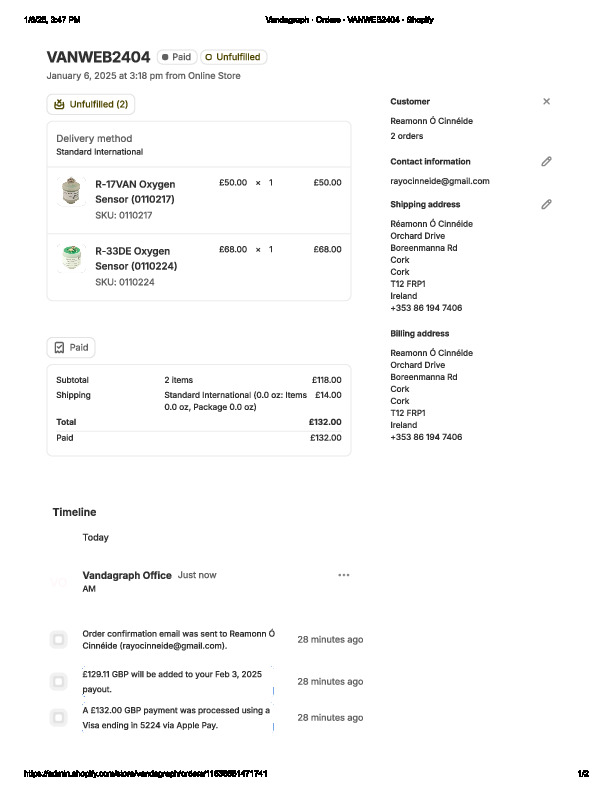Click the 2 orders customer link
Viewport: 612px width, 792px height.
407,135
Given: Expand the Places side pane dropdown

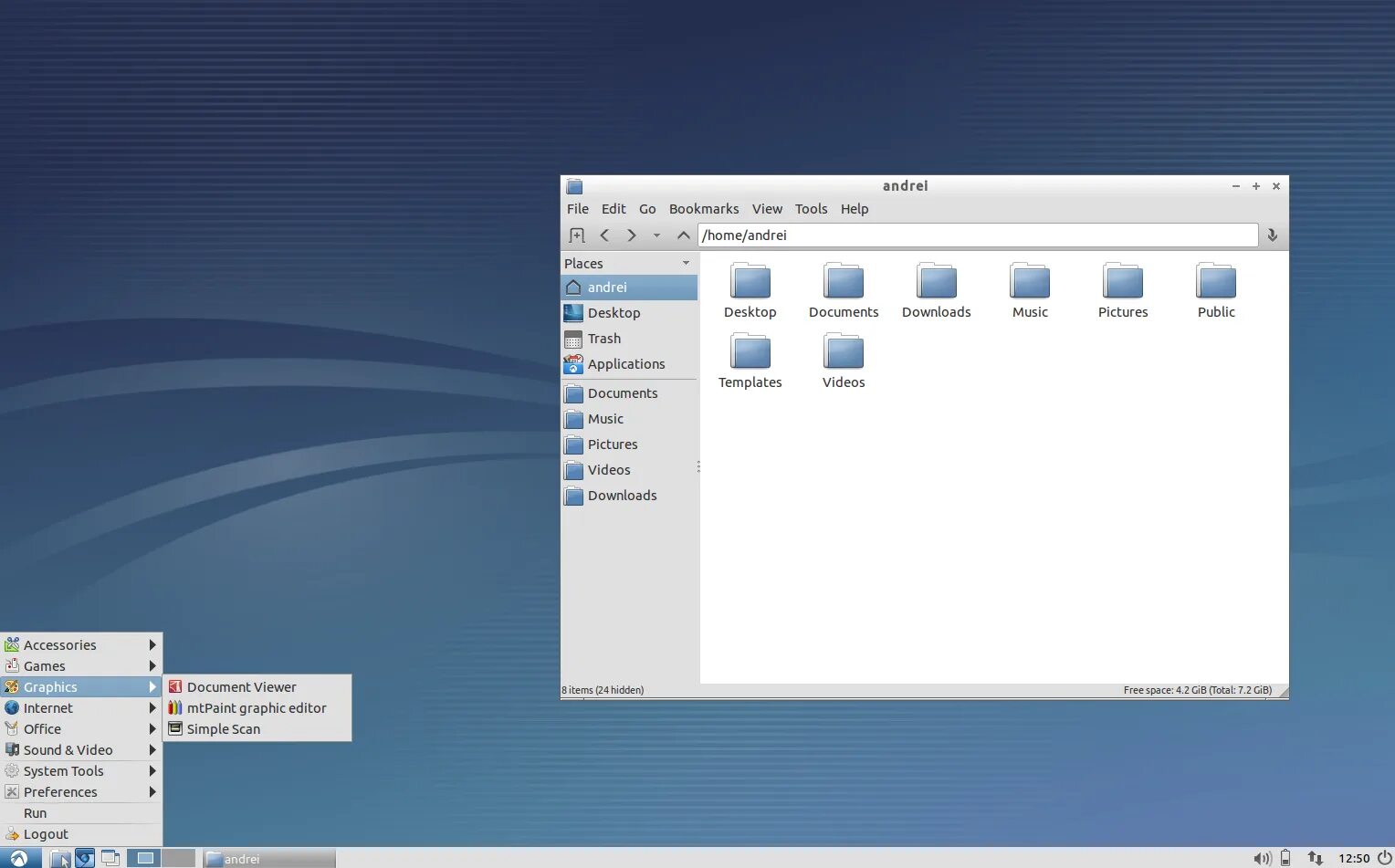Looking at the screenshot, I should tap(686, 263).
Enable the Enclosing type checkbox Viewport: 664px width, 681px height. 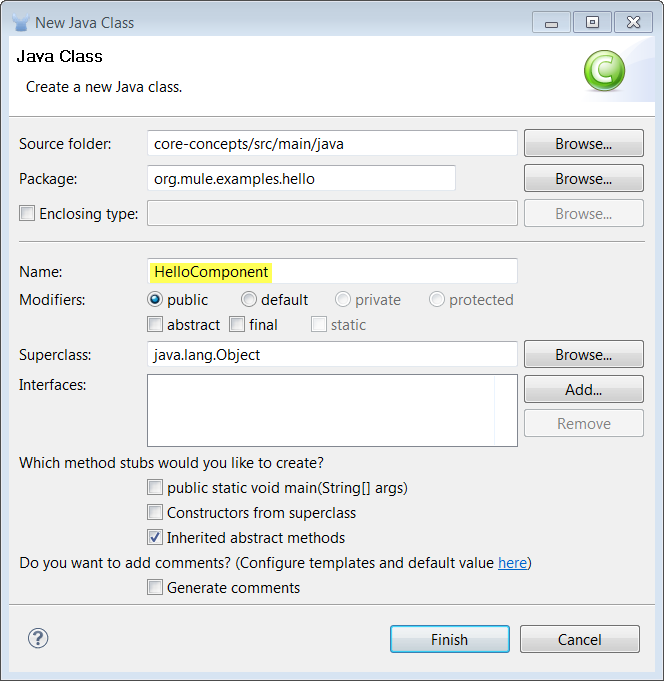[x=27, y=213]
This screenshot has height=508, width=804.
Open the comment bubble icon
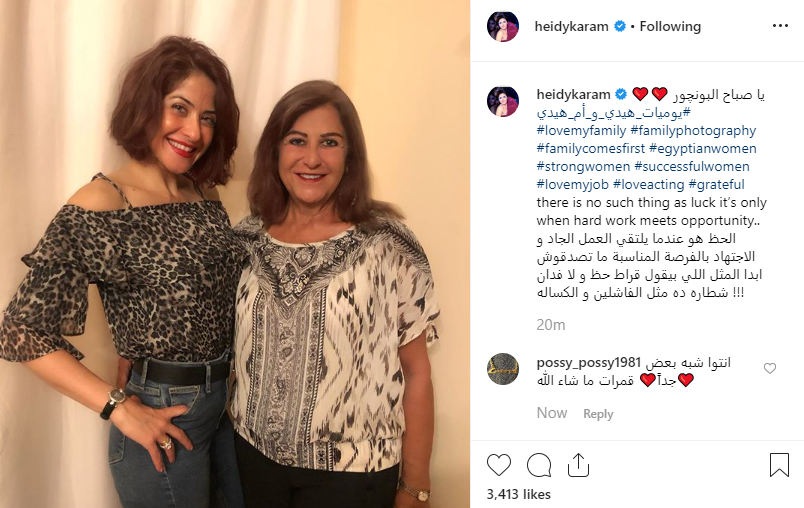click(x=539, y=465)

▶ _Aim of the exercise_:
Please repeat, exactly as written, only the lines from the line with "This screenshot has height=508, width=804." to the end of the data, leaving out every picture.

▶ _Exercise result_:
This screenshot has height=508, width=804.
Open the comment bubble icon
click(x=539, y=465)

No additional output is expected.